Liturgy

Community Liturgy

November is the month of all souls and at each Friday liturgy we will remember our loved ones who have died.  There will be an opportunity to write their names in the Book of Remembrance in the Chapel. 

 

Next week’s Community Mass will be prepared by Year 10 students. Everyone is always welcome to our Friday Community liturgies, and Year 10 family and friends are especially welcome next Friday.

 

REGULAR COMMUNITY LITURGY

  • When: Fridays in Term Time
  • Time: 8:00-8:30am
  • Where: College Chapel

If you have any queries about Community Liturgy, please contact Mary-Anne Lumley:

Lumley.mary-anne@cewa.edu.au or 9383 0513.

GOOD NEWS for the feast of All Souls

‘Life is changed, not ended’

 

The reflection for this week is from Father Andrew Hamilton SJ and is printed here with kind permission of Australian Catholics. Father Andy is a Jesuit, a theologian, a writer and, among his many other roles, the Media Officer for Jesuit Social Services.

 

All Souls Day (2 November) is almost by definition an otherworldly day. It embraces all the people who have ever lived and died on our earth, and invites us to pray that they may continue to live happily in God’s unimaginable world. It is a time for remembering the gift of people who are no longer present with us.

All Souls Day is also a deeply political day. Not political in the sense that the votes of those who have died count, at least not in Australia. (In some nations dead souls have both voted and received pensions.) The Day is political in the broader sense that it displays the principles on which good politics is built. It offers a measure for our own political institutions and behaviour.

 

All Souls Day tells us that all people matter, whether living or dead, young or old, rich or poor, powerful or weak, citizen or refugee, careful or reckless, saint or sinner. Each person is deeply loved and is precious in God’s sight. Each has a personal calling and a destiny beyond this life.

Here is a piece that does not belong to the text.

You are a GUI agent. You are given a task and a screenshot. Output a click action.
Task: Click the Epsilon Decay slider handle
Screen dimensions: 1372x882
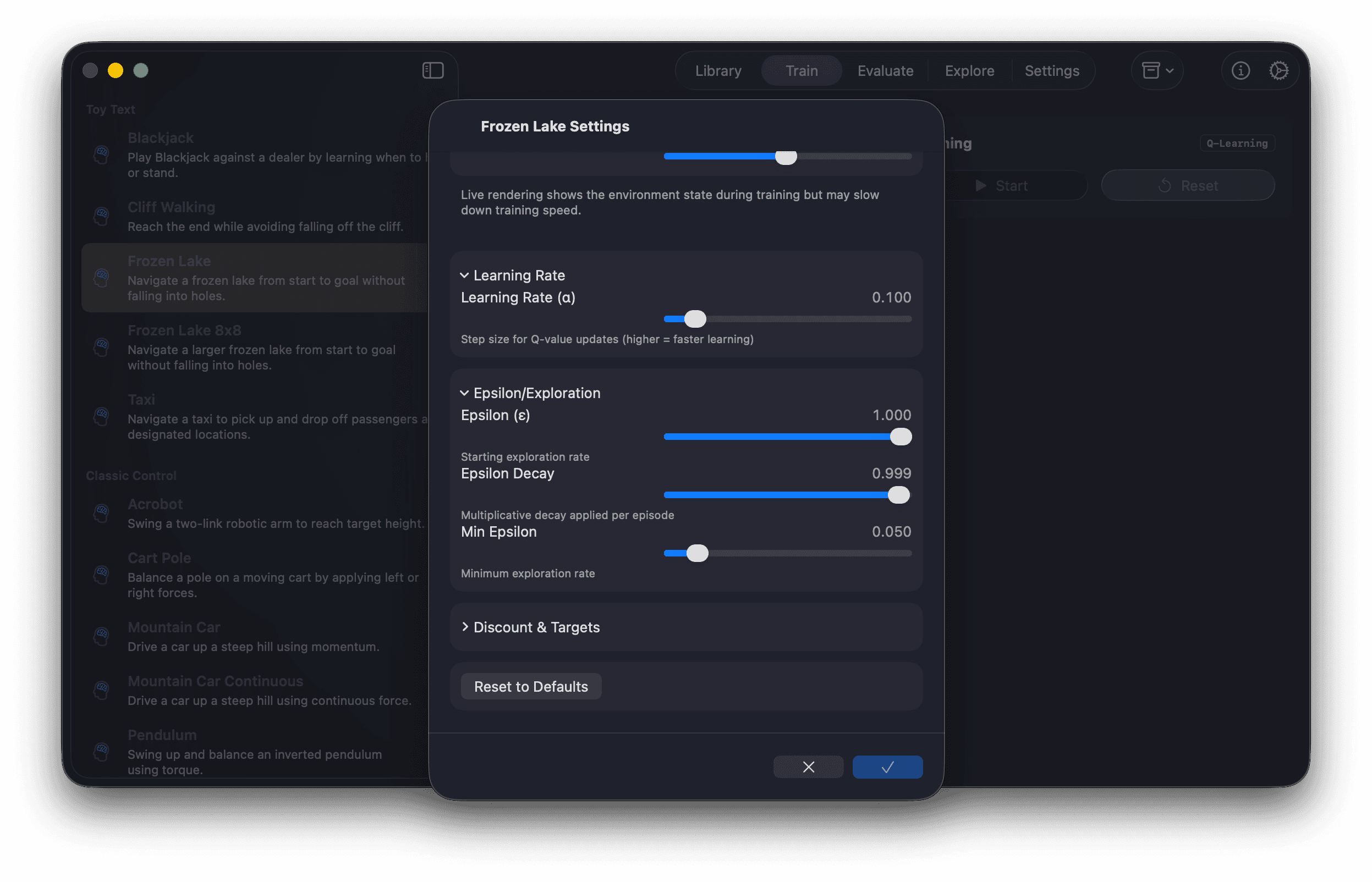point(898,495)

That destiny puts all our political arrangements into perspective. Governments and politicians must respect the human dignity of each of the people they represent. They may not limit people’s value to their wealth, status, intelligence or contribution to the wealth of society. Furthermore, if people’s lives are not confined to this world, governments do not have the last word about how they treat them. They are to be judged by enduring standards and by a moral order that embraces living and dead.

 

All Souls Day emphasises that citizens are not simply individuals making competitive economic choices. The dead and the living are bound together by a shared humanity and a common destiny. Our abiding memory of those who have died stresses the importance of relationships for human flourishing. For that reason we speak of the communion of saints. God’s people embrace the dead, the living and those who will live. In this world we depend on one another and reach our full potential only in relationships and in communities. Governments then need to look to the common good, and to govern for the good of each human person.

 

In reminding us of the dignity of each human being who has lived, All Souls Day inevitably first calls to our minds the dead whom we have known. It then draws us further to see the millions whom we have not known and especially those who lived in misery and died alone. We believe that the injustices they suffered when alive do not follow them in their life with God. But we are also ashamed that our society has neglected the most vulnerable of our people.

 

All Souls Day then underpins our desire for a more just world and our determination to help shape a world in which the resources of all are made use of for the benefit of all, particularly of the vulnerable. Those who have died live beyond the reach of our political arrangements, but they provide a mirror for us to judge how we organise our world.